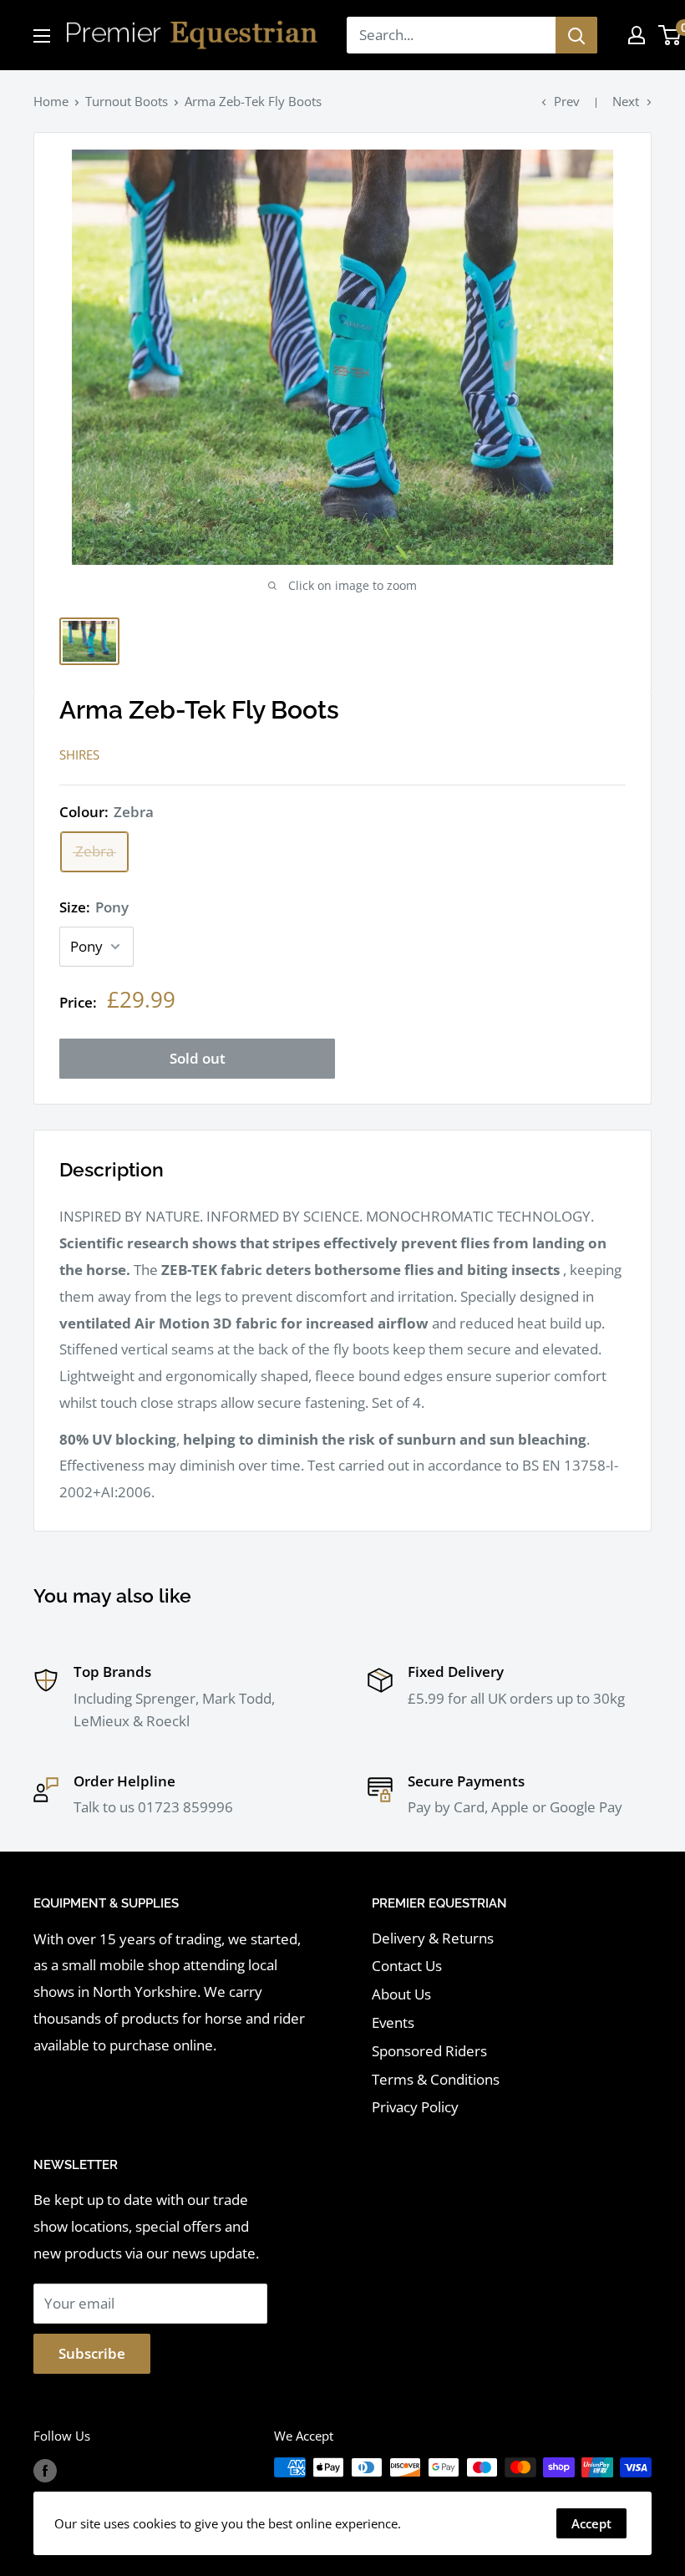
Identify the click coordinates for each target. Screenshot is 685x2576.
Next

---

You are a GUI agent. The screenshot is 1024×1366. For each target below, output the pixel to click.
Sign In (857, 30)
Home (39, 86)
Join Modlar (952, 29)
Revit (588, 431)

---

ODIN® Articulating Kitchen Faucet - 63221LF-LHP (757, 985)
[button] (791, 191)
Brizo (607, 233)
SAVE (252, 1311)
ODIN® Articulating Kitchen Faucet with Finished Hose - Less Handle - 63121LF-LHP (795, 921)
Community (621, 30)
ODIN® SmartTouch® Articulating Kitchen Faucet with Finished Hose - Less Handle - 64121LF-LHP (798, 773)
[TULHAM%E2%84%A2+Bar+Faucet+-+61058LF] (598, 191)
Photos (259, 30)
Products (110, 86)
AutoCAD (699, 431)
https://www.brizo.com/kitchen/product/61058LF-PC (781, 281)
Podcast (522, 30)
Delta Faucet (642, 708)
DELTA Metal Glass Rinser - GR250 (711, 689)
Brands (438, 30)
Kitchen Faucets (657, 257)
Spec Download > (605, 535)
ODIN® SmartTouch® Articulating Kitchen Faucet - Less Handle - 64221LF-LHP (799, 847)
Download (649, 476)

---

◆ YOUR ASSIGNMENT
Scan the material and collect every line that contains "Articulating".

◆ RESPONSE TO THIS TASK
ODIN® Articulating Kitchen Faucet - 63221LF-LHP (757, 985)
ODIN® Articulating Kitchen Faucet with Finished Hose - Less Handle - 63121LF-LHP (795, 921)
ODIN® SmartTouch® Articulating Kitchen Faucet with Finished Hose - Less Handle - 64121LF-LHP (798, 773)
ODIN® SmartTouch® Articulating Kitchen Faucet - Less Handle - 64221LF-LHP (799, 847)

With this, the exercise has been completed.